Kingston University’s brightest business brains develop glove that could help keep cyclists safer

Nell Walker
- Technology - Jun 28, 2016

London's Kingston University entrepreneurs have developed a highly reflective glove that could help reduce cycling accidents on the road.

An award-winning group of third year students - named Company of the Year 2016 at the United Kingdom Young Enterprise Start-Up Awards - will represent their country at the European final in Bucharest with their invention.

Team Staunchh saw off competition from almost 300 different teams representing universities and further education colleges to pick up the first prize, impressing the judges with their Gleam cycling gloves that feature highly reflective arrows to help indicate to motorists which way the cyclist is going to turn.

This is the third year running that students from Kingston University have scooped the top prize at this event, which celebrates the achievements of students who have taken part in the year-long business start-up programme run by the national Young Enterprise charity.

Young Enterprise director Roy Howard commended Team Staunchh – which also picked up the Best Presentation Award – for demonstrating outstanding excellence against all of the competition’s criteria. “Their commitment and resourcefulness to the project was absolute, which was evident by the way they applied the skills and knowledge they had acquired during the year,” he said. “They clearly demonstrated that they will make exceptional representatives for Britain at the forthcoming European final.”

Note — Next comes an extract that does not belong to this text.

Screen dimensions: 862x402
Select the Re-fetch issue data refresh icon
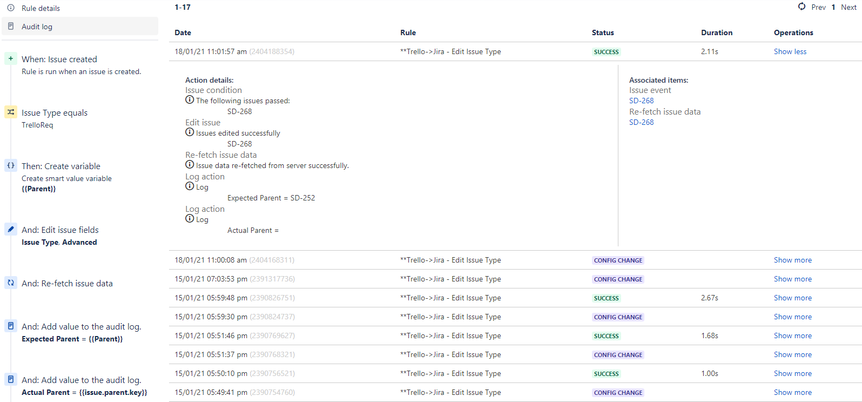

More than 21,000 cyclists are injured on the road each year, according to the latest statistics from the Royal Society for the Prevention of Accidents, with 75 percent of these take place at, or near, a road junction. Staunchh marketing director Sanif Momin said they hoped their product would help reduce the number of road accidents involving cyclists: “With so many accidents occurring at junctions, visibility is clearly an issue. We wanted to ensure drivers had a better chance to see cyclists indicating which way they are turning and the retro-reflective material we’ve used is visible from 200 metres away."